Data under study: Begin

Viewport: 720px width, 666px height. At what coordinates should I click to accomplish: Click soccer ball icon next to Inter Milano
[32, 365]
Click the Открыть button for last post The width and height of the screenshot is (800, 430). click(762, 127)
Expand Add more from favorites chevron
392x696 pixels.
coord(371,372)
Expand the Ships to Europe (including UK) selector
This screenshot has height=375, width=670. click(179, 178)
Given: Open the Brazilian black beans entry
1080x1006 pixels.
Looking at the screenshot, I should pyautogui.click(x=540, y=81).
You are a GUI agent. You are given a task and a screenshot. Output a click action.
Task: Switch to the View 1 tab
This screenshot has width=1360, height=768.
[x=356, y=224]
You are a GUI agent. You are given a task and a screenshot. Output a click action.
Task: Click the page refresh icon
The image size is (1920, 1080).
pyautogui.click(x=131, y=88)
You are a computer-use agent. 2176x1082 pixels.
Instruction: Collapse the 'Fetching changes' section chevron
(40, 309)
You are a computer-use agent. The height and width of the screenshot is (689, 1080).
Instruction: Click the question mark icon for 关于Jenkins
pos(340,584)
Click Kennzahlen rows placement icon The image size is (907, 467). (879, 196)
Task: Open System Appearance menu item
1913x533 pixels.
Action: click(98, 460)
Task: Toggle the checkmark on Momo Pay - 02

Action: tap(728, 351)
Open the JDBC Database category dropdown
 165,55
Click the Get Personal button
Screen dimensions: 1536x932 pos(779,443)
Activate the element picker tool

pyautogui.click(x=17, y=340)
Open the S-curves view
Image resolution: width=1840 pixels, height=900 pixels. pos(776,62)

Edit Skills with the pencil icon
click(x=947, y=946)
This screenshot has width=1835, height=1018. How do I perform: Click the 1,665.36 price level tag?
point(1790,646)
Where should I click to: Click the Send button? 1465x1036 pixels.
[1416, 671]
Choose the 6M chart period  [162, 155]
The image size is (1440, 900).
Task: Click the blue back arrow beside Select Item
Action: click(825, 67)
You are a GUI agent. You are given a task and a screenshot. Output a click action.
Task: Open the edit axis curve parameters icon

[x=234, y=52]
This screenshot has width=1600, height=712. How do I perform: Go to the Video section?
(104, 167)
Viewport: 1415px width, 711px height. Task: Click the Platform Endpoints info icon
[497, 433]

Data under study: End

**About this task**:
A word-for-word copy of the entries, from the first line through the line containing "Expand Add more from favorites chevron", is the whole answer.

**Response below**:
Viewport: 720px width, 666px height. At what coordinates should I click to accomplish: Click soccer ball icon next to Inter Milano
[32, 365]
Click the Открыть button for last post The width and height of the screenshot is (800, 430). click(762, 127)
Expand Add more from favorites chevron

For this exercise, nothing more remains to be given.